Cecily Sailer holds an MFA in creative writing and literature from the University of Houston and works as education programs manager for Badgerdog Literary Publishing, an Austin-based literary nonprofit dedicated to building literary communities in Central Texas. Cecily has had the great fortune to teach and coach writers of all skill levels–second language learners in South Korea, young writers in Houston elementary and high schools, undergraduates and community college students, and emerging writers in Austin and elsewhere. Cecily’s work has appeared in the Austin American-Statesman, Texas Monthly, The Austin Chronicle, and Gulf Coast. She is a native Texan with a weakness for big sky, NPR, and baseball.

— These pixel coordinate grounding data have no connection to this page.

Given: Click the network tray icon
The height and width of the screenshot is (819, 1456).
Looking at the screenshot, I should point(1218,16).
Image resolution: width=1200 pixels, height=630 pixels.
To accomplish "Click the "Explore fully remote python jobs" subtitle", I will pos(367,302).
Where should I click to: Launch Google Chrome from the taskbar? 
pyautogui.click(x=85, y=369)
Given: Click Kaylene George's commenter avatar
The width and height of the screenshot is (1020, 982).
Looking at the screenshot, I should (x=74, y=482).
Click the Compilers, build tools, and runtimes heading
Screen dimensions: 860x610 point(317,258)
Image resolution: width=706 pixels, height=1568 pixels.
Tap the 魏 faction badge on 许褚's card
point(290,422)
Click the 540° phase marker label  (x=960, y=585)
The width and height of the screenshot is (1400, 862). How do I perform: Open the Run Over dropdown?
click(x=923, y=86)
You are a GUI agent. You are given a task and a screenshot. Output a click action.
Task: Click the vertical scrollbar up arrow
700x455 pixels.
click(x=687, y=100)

Andrew Tilin is an Austin-based writer. His work has appeared in publications including The New York Times, Wired, and Men’s Journal, and he’s a contributing editor for Outside magazine. His most recent book, The Doper Next Door: My Strange and Scandalous Year on Performance Enhancing Drugs (Counterpoint), is now out in paperback.
Joel Weinbrot earned his PhD in English (with a Creative Writing dissertation) from Florida State University. His work has appeared in Barrelhouse, Golden Handcuffs Review, Caketrain, The Portland Review and elsewhere.